No que diz respeito ao estado de conservação do acervo, os principais problemas observados residiam em deformações de suporte resultantes do seu acondicionamento em rolo, rasgões, lacunas e presença de fitas adesivas e etiquetas, bem como migração de compostos provenientes das diazotipias que acabaram por danificar de forma irreversível originais com os quais se encontravam em contacto direto.

(ARCHIVOZ) Quais os tipos de intervenções de conservação e restauro realizadas nos diferentes suportes?

(AF) Numa primeira fase, as intervenções executadas assentaram numa higienização mecânica dos suportes e no seu recondicionamento, como referido. Posteriormente, nas peças a digitalizar, procedeu-se à remoção de fitas adesivas, planificação e consolidação de rasgões. Um processo a ser, futuramente, alargado aos restantes objetos.

O recondicionamento dos desenhos revestiu-se de uma grande importância e teve de atender a certos pressupostos. Foi selecionado um material composto por 100% polpa de celulose branqueada e isento de branqueadores óticos, o qual foi utilizado na separação de todos os desenhos de arquitetura. Ao não possuir reserva alcalina pôde ser igualmente utilizado nas diazotipias. No início do projeto decidiu-se também separar os desenhos originais das foto-reproduções e separar as diazotipias das litografias em gel, de forma a mitigar o risco de dano por contacto direto.
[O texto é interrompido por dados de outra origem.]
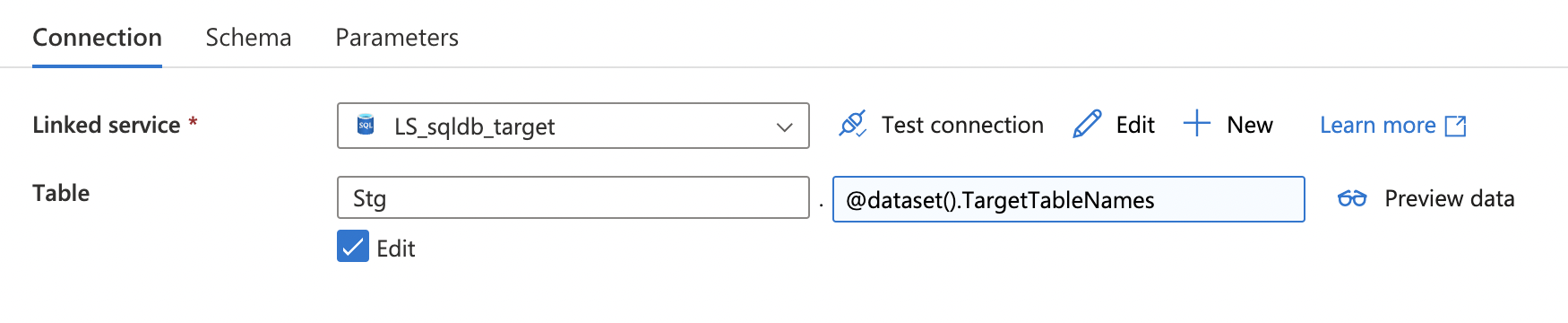Click the external link icon next to Learn more
Image resolution: width=1568 pixels, height=323 pixels.
click(x=1456, y=127)
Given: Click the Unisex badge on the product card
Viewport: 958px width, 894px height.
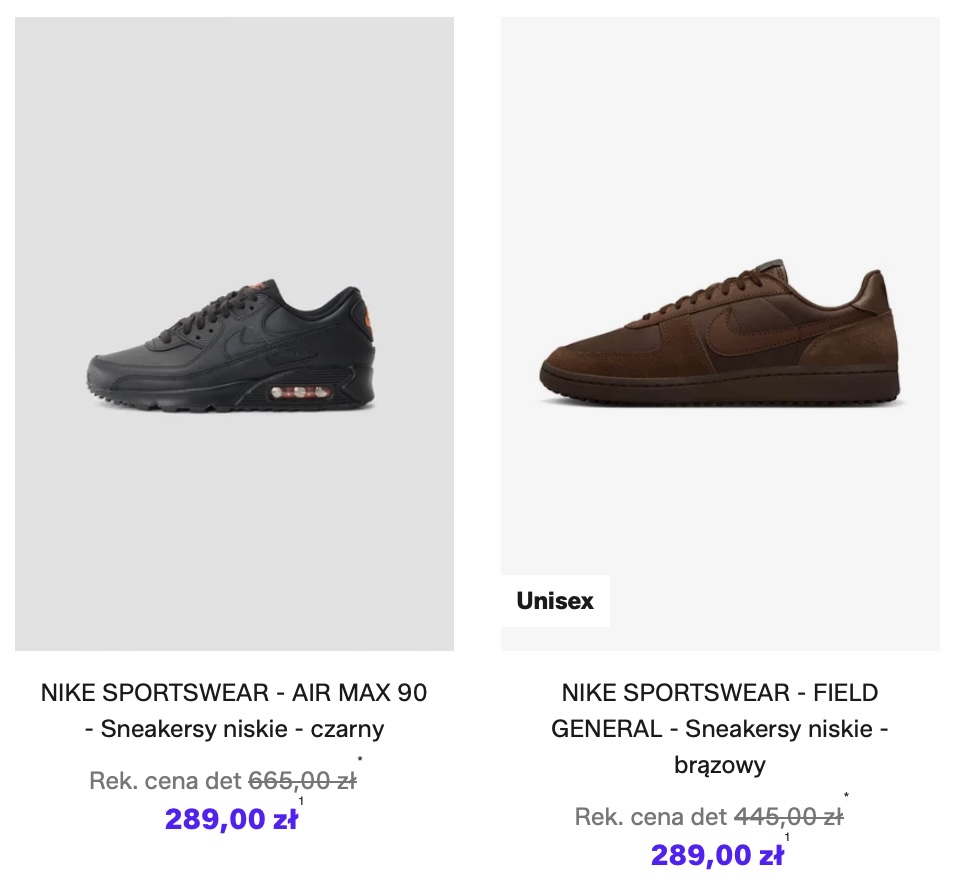Looking at the screenshot, I should pos(555,601).
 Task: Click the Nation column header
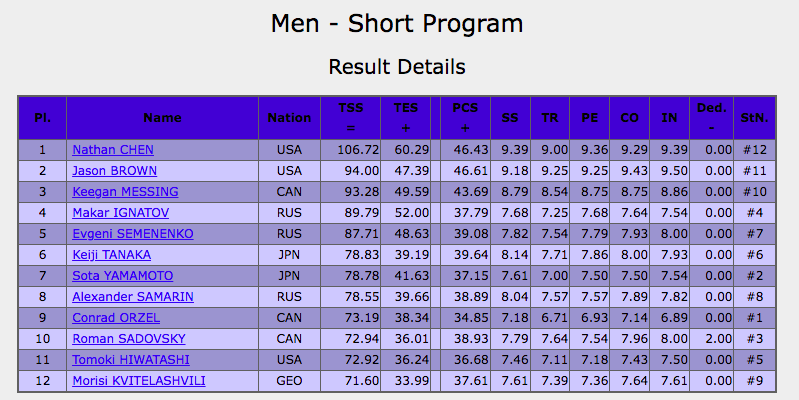click(x=289, y=117)
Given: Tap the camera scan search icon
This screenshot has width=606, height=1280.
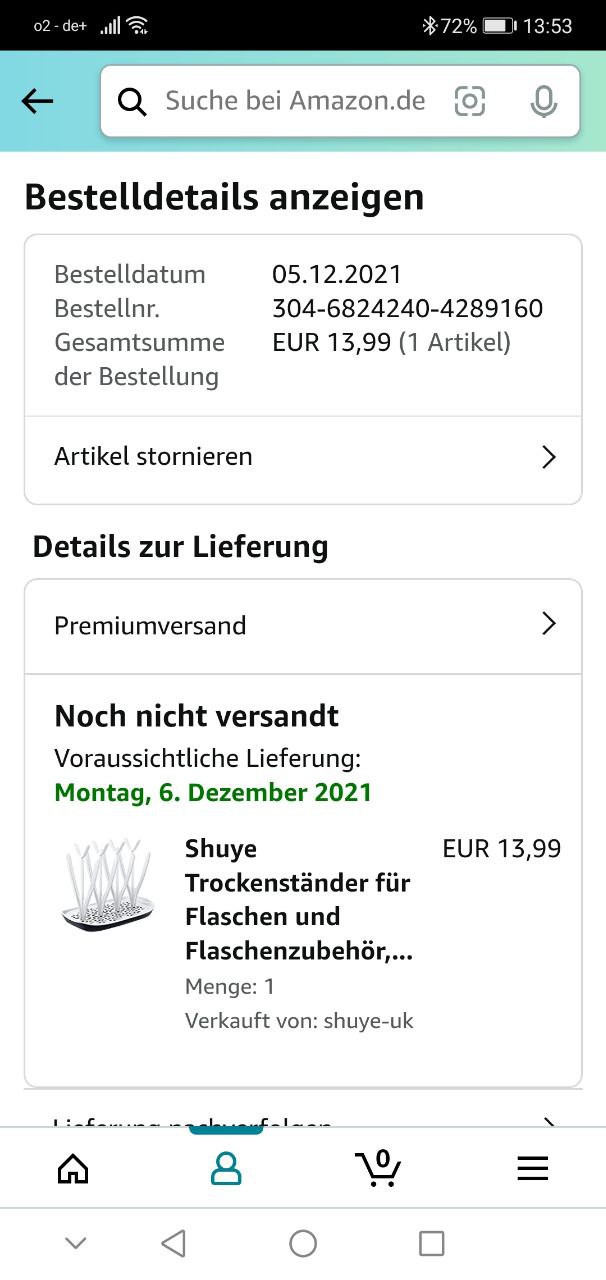Looking at the screenshot, I should 469,101.
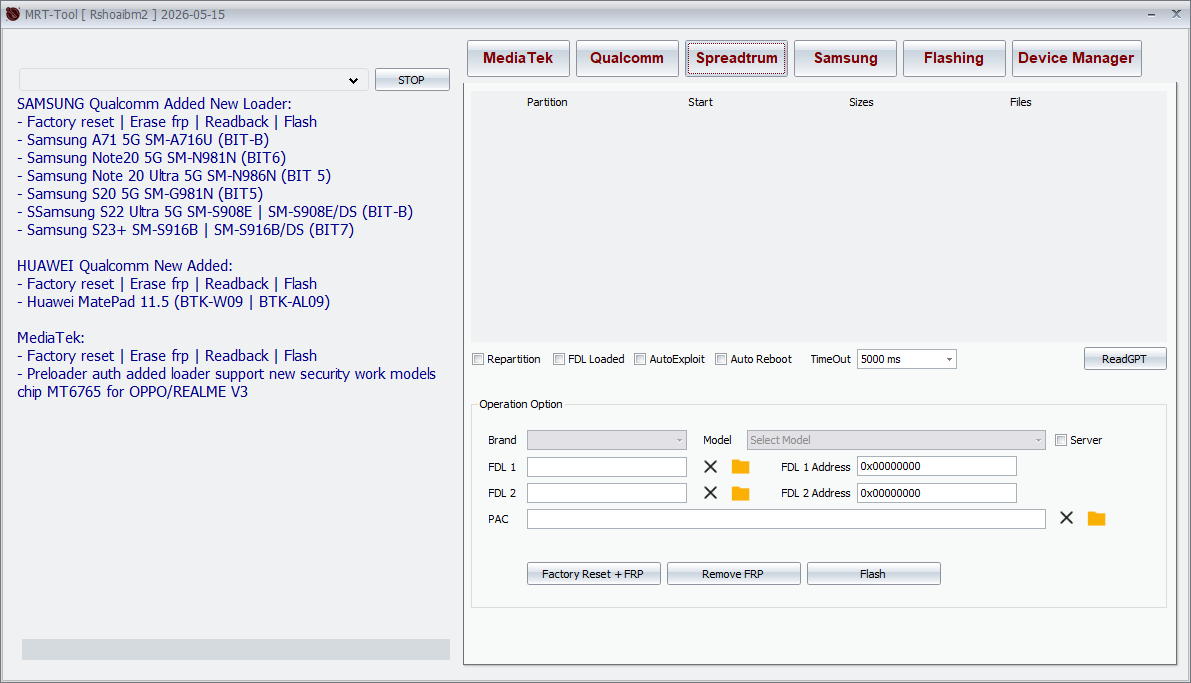
Task: Clear the PAC file path
Action: (x=1066, y=518)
(ARCHIVOZ) Depois de intervencionado um acervo, considera que a digitalização é uma operação importante como forma de o preservar?

(AF) Sim, a digitalização dos objetos permite, desde logo, limitar o manuseamento dos originais e, nessa perspetiva, prolongar o seu tempo de vida.

(ARCHIVOZ) Pela sua experiência, enquanto especialista em conservação e restauro, considera que existe sempre a necessidade de uma equipa pluridisciplinar no tratamento dos acervos?

(AF) No meu entender, é de todo pertinente e enriquecedor uma colaboração aberta entre os vários especialistas de forma a estabelecer um diálogo entre arquitetura, arquivo e património, enfatizando a importância da sua preservação a longo prazo.

(ARCHIVOZ) Muito obrigada por este precioso contributo para a Archivoz Magazine.

(AF) Obrigada pela oportunidade de falar sobre a importância destes trabalhos – invisíveis, mas fundamentais – para a preservação dos acervos.

[1] Diazotipia é uma técnica de reprodução de documentos através de compostos de azoto. Foi muito utilizada até finais do século XX, estando muito presente nos acervos de arquitetos desta geração.